Take a sample of the AGE column from the mlb data, then use bootstrapping to estimate the standard error. Plot your results with a 95% confidence interval, and report the standard error you calculated.

Your output should look something like this:

and you should get a standard error of around 0.899. However, bear in mind that slight differences in sampling will mean your results will not match these exactly.

12.9 Showing that this works

The below is not something I want you to copy or run, but is something that I want you to see. This is a loop of bootstrap loops.

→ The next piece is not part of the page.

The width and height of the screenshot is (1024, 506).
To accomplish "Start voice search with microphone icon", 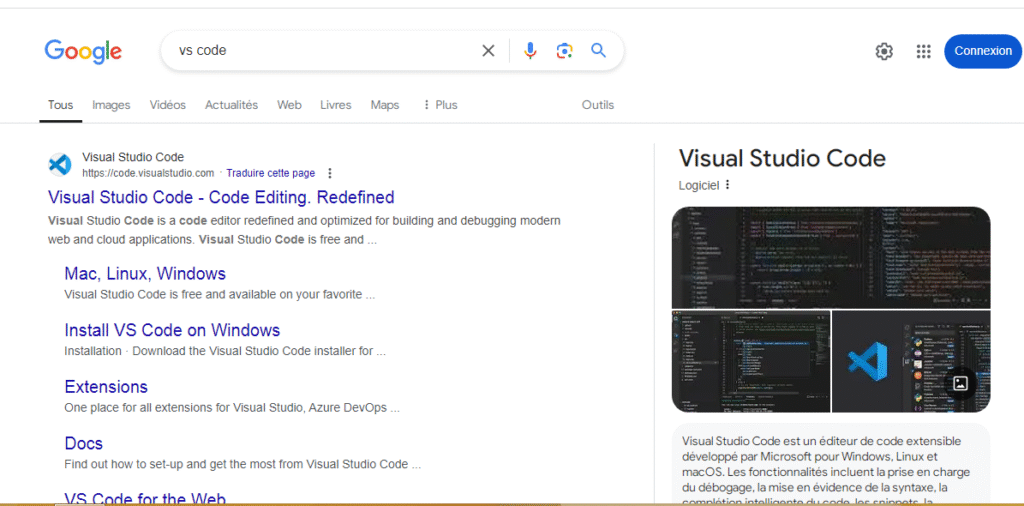I will click(x=530, y=51).
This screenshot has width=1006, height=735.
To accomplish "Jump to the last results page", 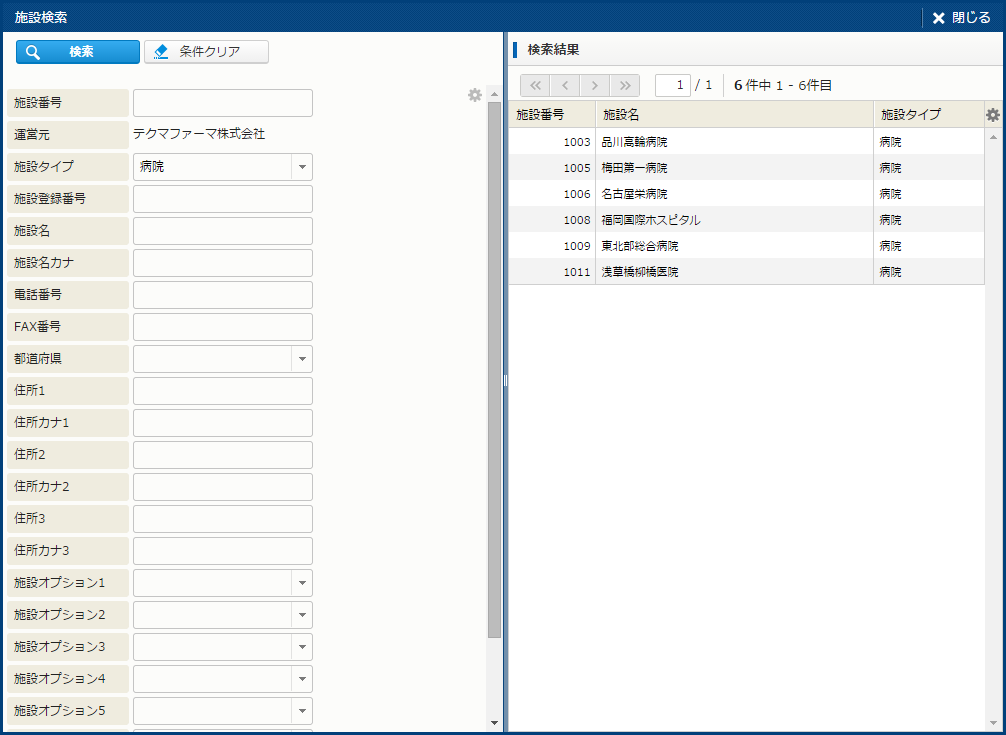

The complexity may start to show you what is possible, but more than that I want to demonstrate that this method works.

Below, I take thousands of separate samples, run bootstraps on each to calculate a 95% confidence interval, then show those that capture the true mean. We will see that it is very nearly 95%, just as it should be.

# Save the true mean
trueMean <- mean(mlb$Height)

isClose <- logical()

# Loop through the samples
for(i in 1:1178){
  tempSample <- sample(mlb$Height,
                       size = 40)
  tempMean <- mean(tempSample)
  
  # Bootstrap
  tempBootMean <- numeric()
  for(k in 1:1110){
    tempMLBboot <- sample(tempSample,
                          size = length(tempSample),
                          replace = TRUE)
    # Save the mean
    tempBootMean[k] <- mean(tempMLBboot)
  }
  seEst <- sd(tempBootMean)
  
  isClose[i] <- mean(tempSample) < trueMean + 2*seEst &
                mean(tempSample) > trueMean - 2*seEst
}

mean(isClose)
## [1] 0.9499151

Note that almost exactly 95% (94.9915% to be exact) of the samples caputured the true mean within their confidence interval. This is important to note because going forward, we generally will be working from just a sample, and will not be able to verify which match and which do not.